**EXERCISE GOAL**. Exactly as written, transcribe each record below.

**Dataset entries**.
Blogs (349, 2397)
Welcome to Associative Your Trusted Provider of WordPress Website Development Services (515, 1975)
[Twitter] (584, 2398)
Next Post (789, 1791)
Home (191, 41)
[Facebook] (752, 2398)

**EXERCISE OUTPUT**.
Blogs (349, 2397)
Welcome to Associative Your Trusted Provider of WordPress Website Development Services (515, 1975)
[Twitter] (584, 2398)
Next Post (789, 1791)
Home (191, 41)
[Facebook] (752, 2398)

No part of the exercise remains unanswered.